Ⅸ
別れの余韻に浸っている時間はなかった。
さてーー! 天の川を壊さないために、もっと軌道を変えないと・・・
「デネブさまああっ」
カササギの群れだった。洪水の横っ面目掛けて、光り輝く水色の閃光となり突撃してくる。それは無数に降りそそぐ流星雨さながらの景観で、
「おまえたち、どうして・・・そんなに羽を濡らしてしまったらーー」
「わたくしどもはあなた様の分身ですので、最後までお供させていただきます。こんな塵のような
「う、動いた?・・・動いたぞっ」
怪物のように暴れていた洪水がとうとうバランスを崩したのである。「このまま生きましょうデネブさま!」
「うおおおおおおっ・・・!」
デネブとカササギは、そのまま銀河の果てまで洪水を運んでいった。次第に薄れていく意識のなかでーー
ーーそうして辿り着いたそこは、濃淡な藍色の惑星だった。虫や動物の鳴き声のきこえない、日の光を知らないような、痛いくらい冷え冷えとする
古い線路の上に横たわっているデネブはひとの姿にもどっていた。疲労困憊のあまり眉ひとつ動かすのに苦労する。

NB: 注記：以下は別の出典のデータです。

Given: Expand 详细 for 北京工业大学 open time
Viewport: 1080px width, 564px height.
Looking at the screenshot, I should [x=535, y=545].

あまりに寒いから丸火鉢が欲しかった。いやせめて、インバネスコートのポケットに忍ばせていたはずの灰式懐炉をーーしかし、そんなこともすぐにデネブはどうでもよくなった。
どうやら近くに崖があるようで、奈落の底からビュゴオオ、ビュゴオオオと気味の悪い音が響く。

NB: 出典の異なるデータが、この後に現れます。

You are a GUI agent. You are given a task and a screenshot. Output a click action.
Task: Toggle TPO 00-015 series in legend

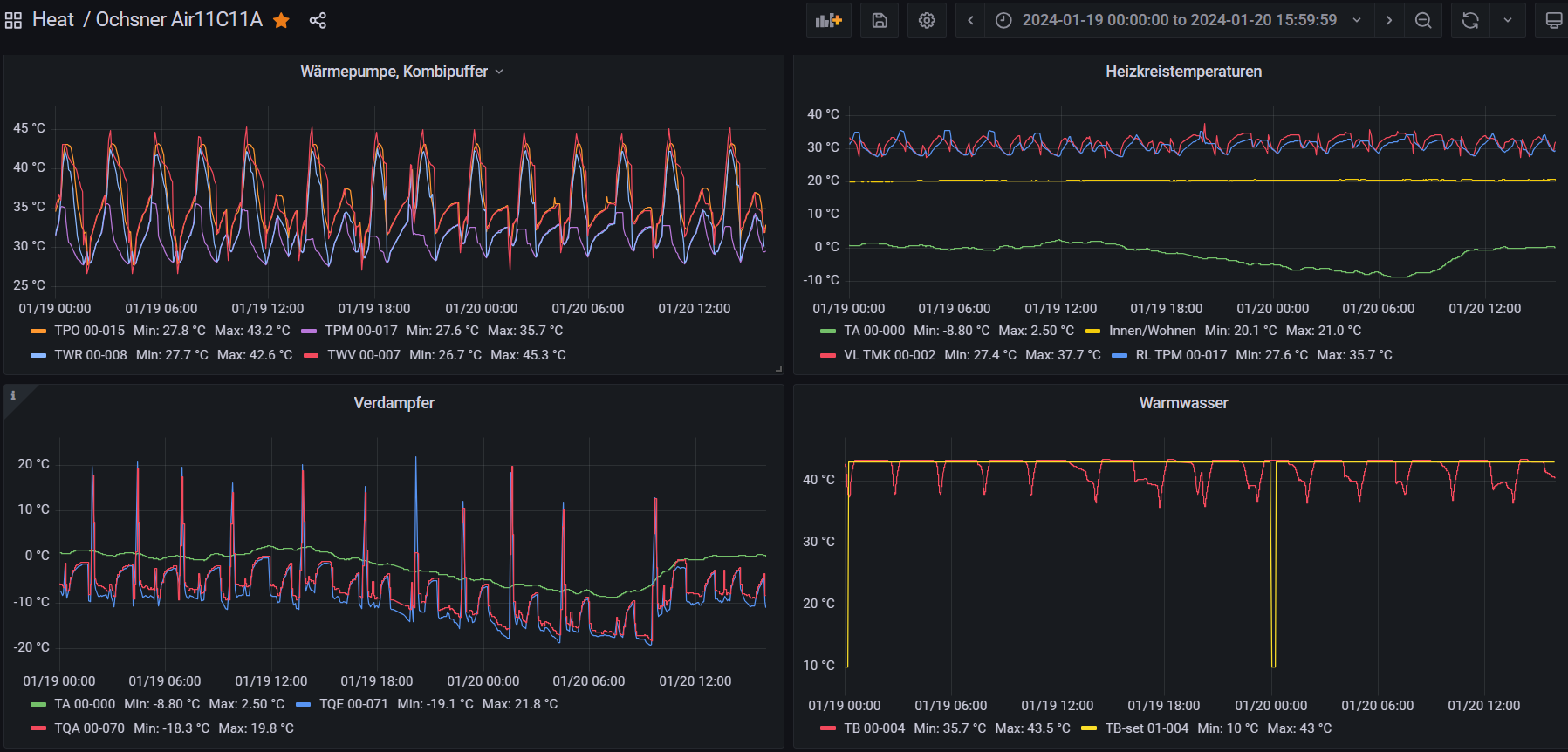[x=89, y=331]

あたりいちめんに立ち込める暗い霧のせいで、錆びた線路の鉄の臭いが強まっている。
空気は湿っていて肌に纏わりつく。
無数のカササギたちは、ぼろぼろに千切れたからだをデネブの周りに横たわらせて、ぴくりとも動くことはなかった。きらきら水色の体毛はずぶ濡れになって黒く染まっていた。
デネブのからだは辛い苦しいと叫んでおり、そんな状態だからかもしれない、カササギの死を目の当たりにしても哀しみをほとんど抱けなかった。